What is the desert?

We explain what the desert is and the different climates that predominate in this biome. In addition, the flora and fauna that it can host.

  1. What is the desert?

Desert is understood as a bioclimatic landscape (or biome ) characterized by its very low precipitation rates  (rains) and therefore very narrow margins of humidity , which translates into dry climates, extreme temperatures and arid soils.

Traditionally  they have been thought of as places devoid of life , although this is not necessarily so: there is a flora (xerophilous) and a fauna (and also human populations) that has adapted to these harsh living conditions.

Currently the deserts  occupy almost a third of the surface of our planet , which represents a total area of ​​more or less 50 million km2, of which 53% correspond to hot deserts (such as the Sahara) and the rest to frozen deserts (like Antarctica).

They are distributed throughout the five continents, the best known regions being those of North Africa, northern Mexico, the Russian tundra, the icy plains of Greenland and Alaska, as well as northern Chile and the southern Argentina

In the deserts,  wind erosion (wind) and solar radiation tend to be very intense, so the soil is usually sandy, stony or rocky ; and in the case of the polar deserts of the Antarctic, it is constituted by a dense layer of frozen soil (permafrost). The degree of intensity of these factors will depend on many desert characteristics, such as the type of sand formed or the climatic dynamics that it presents.

  1. Desert climate

Deserts with arid climate have annual rainfall between 25 and 250 mm.

It is possible to recognize three different climatic types in the deserts, according to their average annual rainfall, which in any case is usually lower than in the rest of the regions of the planet. Can we talk about:

  • Climate s emiárid or s (estepari or s) . They have an average of 250 to 500 mm of rain per year and constitute 15% of the Earth’s surface. They are usually found only at the outer edges of the deserts proper.
  • Climes a rid s . With annual rainfall between 25 and 250 mm (maximum), they cover 16% of the planet’s surface and are found in the bulk of known deserts.
  • Climate  iperárid or s . The drought in these regions is such that it does not usually rain for years. Luckily they make up only 4% of the planetary surface, and are limited to polar deserts (too icy for liquid water ) or to the very heart of large warm deserts.
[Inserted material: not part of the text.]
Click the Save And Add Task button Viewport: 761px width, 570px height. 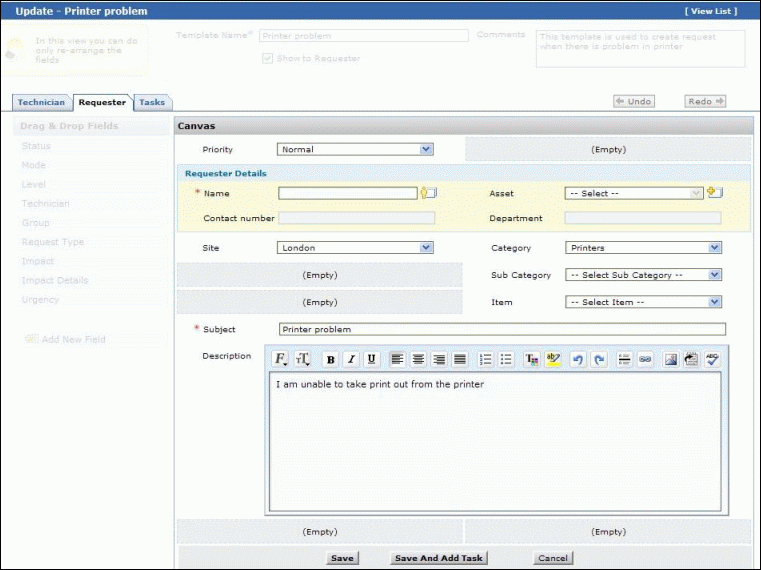438,558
Desert temperatures tend to be extreme, with huge thermal variation between day and night. In the hot deserts a maximum of more than 40 degrees Celsius can be recorded  during the day and at night descend below zero .
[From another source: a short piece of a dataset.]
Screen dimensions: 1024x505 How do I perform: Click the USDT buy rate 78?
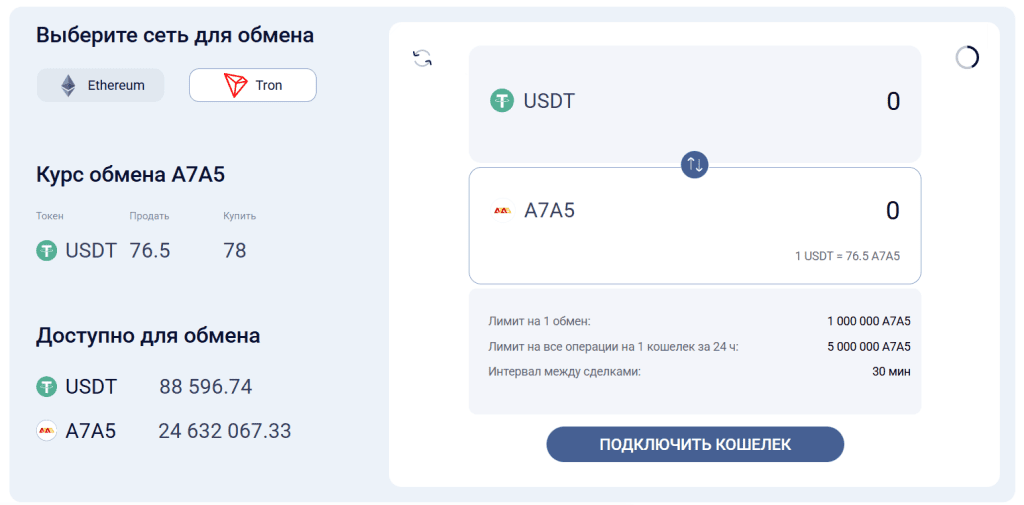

If we refer to polar deserts, the temperature always remains very low (around -40 ° C) and depending on the stationary cycle it can rise during the summer to almost 0 ° C.

  1. Desert plants

The flora of the deserts is very particular, and in principle scarce, due to the very low humidity indices: without water it is impossible to carry out photosynthesis .

However, life has adapted to such adverse conditions: xerophilous vegetation  has a predominance of prickly, fleshy and resistant plants , similar to the cactus (cactus), with large storage capacity of the water received. From the rest weeds predominate and, in the best case, shrubs of short stature.

In the eventual oases, on the other hand, the enriched water allows a greater proliferation of plant life, and it is possible to observe palm trees and bushes of greater height, including fruit trees such as dates or coconut.

  1. Desert animals

Camels have a very high resistance to drought.

Contrary to what one used to think, there are animals in the desert, adapted to the environment and concentrated on the preservation of their body moisture.

In the hot deserts, reptiles (snakes, lizards), insects (ants, beetles) and arachnids (scorpions, spiders) abound. There are also  numerous desert rodents, which take refuge in burrows to get away from the daytime sun , from which they emerge only at night when everything cools. They feed on birds of prey and scavengers. Finally, it is possible to find camelids (camels, dromedaries) of very high drought resistance.

The frozen deserts, on the other hand, are less generous with life, and apart from mosses and bacterial life, there aren’t usually too many animals. In the outermost regions of the same, on the other hand, it is possible to find polar fauna: bears, seals and other mammals with insulated skin and a lot of stored fat, killer whales and whales, and fish, plankton and penguins that make them food.